The painstaking attempt to recreate the 18th century era is prominent in each and every frame and cinematographer R A Krishna has left no stone unturned to transport the audience into a medieval world.

Credit must be given to Manjeet Maan for the costumes of the film which were meticulously researched in various museums to depict the timescale aptly. The colors of the film work in such a way that they entice the viewer into a world of finery and murshidabadi silks which is beautifully backed by an irreproachable script.

There have been countless love stories which have graced the silver screen, greeting the audience with melodrama and cringe worthy dialogues. Yet Waris Shah goes beyond its indulgently seeped chimerical tale and ignites itself with a finer flame of spiritualism and mankind’s devotion to his ardor.
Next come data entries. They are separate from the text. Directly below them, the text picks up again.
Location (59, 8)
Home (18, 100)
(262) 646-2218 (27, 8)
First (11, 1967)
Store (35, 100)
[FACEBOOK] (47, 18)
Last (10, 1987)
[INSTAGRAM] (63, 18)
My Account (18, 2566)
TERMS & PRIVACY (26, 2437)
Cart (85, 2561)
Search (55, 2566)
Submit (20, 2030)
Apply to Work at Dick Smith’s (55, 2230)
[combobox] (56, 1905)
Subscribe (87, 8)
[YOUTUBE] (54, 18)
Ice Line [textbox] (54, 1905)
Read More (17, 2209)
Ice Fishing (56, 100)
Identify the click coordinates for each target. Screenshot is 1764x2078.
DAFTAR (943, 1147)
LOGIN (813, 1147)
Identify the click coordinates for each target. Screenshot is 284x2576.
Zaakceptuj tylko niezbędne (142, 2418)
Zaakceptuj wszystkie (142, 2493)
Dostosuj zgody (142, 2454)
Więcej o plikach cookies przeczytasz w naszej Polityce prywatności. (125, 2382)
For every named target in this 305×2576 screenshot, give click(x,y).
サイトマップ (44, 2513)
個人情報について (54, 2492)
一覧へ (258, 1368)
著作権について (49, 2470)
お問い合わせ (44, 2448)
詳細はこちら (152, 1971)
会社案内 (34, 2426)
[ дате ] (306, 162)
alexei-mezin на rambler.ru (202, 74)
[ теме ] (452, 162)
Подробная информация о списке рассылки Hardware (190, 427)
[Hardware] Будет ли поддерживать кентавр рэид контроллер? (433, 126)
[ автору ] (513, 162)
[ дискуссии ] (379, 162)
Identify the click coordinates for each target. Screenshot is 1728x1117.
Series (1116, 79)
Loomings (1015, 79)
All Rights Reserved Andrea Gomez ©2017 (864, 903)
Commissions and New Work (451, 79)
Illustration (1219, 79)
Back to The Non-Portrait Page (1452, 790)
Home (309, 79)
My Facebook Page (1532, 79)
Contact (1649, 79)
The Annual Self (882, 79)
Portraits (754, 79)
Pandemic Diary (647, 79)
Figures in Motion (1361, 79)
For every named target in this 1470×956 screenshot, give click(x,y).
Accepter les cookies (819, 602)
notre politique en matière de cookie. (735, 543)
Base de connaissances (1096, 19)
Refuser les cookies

This is what makes Waris Shah anything but a mundane love epic.

Waris Shah is an exemplary film not only for Punjabi cinema but for cinema across the world. Not once does it compromise itself but delivers a captivating and endearing story in an immortal mien. Late Manoj Punj never lived on to see the critical acclaim the film received when it garnered a National award but he shall surely be remembered for his pinnacle that is Waris Shah.

A masterpiece of understatement, brimming with emotion and spirit that can only be classified as poetry in motion.


Mónica said...

Ok... Waris Shah or Swami? Swami or Waris Shah? Hmm... I think I might go for Swami. :)

Sunny said...

Definetly Waris Shah...although I am yet to watch Swami, I have heard it is ok...but the music is non-existent and Juhi has a two part bit in it.

Even so, Waris Shah is worth watching for everything Monica...the performances, music,'s perfect. Make sure you come back and tell what you thought of it once you watch it. :)

Mónica said...

Still haven't seen this one. But I saw Swami. It was just OK. Some parts were quite sweet though.